*** Opening of Supplied records ***
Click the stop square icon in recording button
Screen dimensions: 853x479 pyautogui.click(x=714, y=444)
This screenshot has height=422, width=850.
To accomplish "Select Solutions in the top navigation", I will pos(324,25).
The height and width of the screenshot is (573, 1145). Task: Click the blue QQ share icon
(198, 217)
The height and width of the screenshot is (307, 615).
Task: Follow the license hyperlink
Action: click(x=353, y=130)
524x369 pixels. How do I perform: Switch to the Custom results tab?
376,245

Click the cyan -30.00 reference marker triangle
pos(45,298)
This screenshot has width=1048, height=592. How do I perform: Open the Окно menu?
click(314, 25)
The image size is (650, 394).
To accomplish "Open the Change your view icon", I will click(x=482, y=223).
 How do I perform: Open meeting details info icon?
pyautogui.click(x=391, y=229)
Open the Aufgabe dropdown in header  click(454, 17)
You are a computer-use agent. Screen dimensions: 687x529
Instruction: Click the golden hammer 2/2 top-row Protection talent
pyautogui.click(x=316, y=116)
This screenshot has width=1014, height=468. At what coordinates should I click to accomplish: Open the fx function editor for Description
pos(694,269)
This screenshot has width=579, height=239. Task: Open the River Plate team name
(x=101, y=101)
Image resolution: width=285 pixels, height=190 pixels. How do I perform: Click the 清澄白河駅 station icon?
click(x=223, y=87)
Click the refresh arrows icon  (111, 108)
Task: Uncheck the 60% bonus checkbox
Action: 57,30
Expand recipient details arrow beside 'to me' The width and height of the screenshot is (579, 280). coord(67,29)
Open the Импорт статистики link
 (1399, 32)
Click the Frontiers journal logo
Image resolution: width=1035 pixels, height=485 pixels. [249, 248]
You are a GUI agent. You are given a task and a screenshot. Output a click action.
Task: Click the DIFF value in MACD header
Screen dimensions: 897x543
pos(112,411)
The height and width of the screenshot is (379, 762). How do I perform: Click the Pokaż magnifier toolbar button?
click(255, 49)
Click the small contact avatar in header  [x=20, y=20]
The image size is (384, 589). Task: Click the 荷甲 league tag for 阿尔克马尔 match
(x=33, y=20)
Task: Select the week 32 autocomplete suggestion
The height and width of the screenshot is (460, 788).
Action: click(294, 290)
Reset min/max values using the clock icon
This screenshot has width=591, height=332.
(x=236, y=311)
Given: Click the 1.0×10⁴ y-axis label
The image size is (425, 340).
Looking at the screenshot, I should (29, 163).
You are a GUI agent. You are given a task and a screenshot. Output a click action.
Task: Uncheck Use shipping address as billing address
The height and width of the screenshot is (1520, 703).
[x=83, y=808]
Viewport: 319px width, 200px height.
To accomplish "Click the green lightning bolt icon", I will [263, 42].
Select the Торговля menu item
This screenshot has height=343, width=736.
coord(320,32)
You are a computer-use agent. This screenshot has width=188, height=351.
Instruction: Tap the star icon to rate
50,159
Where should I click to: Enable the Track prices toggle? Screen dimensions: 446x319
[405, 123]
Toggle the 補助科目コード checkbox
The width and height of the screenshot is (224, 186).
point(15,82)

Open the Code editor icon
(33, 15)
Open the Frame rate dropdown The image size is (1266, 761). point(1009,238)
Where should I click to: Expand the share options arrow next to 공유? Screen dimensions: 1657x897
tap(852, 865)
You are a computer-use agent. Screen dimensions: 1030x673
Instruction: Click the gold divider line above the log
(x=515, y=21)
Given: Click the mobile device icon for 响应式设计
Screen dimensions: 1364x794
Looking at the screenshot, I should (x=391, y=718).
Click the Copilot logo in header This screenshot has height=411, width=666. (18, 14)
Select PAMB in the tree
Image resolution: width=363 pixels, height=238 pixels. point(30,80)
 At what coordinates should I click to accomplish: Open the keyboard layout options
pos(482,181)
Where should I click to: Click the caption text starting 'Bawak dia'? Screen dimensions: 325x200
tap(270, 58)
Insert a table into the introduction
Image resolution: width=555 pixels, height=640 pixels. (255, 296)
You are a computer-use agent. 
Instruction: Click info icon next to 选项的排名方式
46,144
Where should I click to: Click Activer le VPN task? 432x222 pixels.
*** Close of Supplied records ***
Exercise aim:
Every line above carrying the word "computer" needs to be shown.

Written solution:
You are a computer-use agent. Screen dimensions: 687x529
You are a computer-use agent. This screenshot has width=188, height=351.
You are a computer-use agent. Screen dimensions: 1030x673
You are a computer-use agent. 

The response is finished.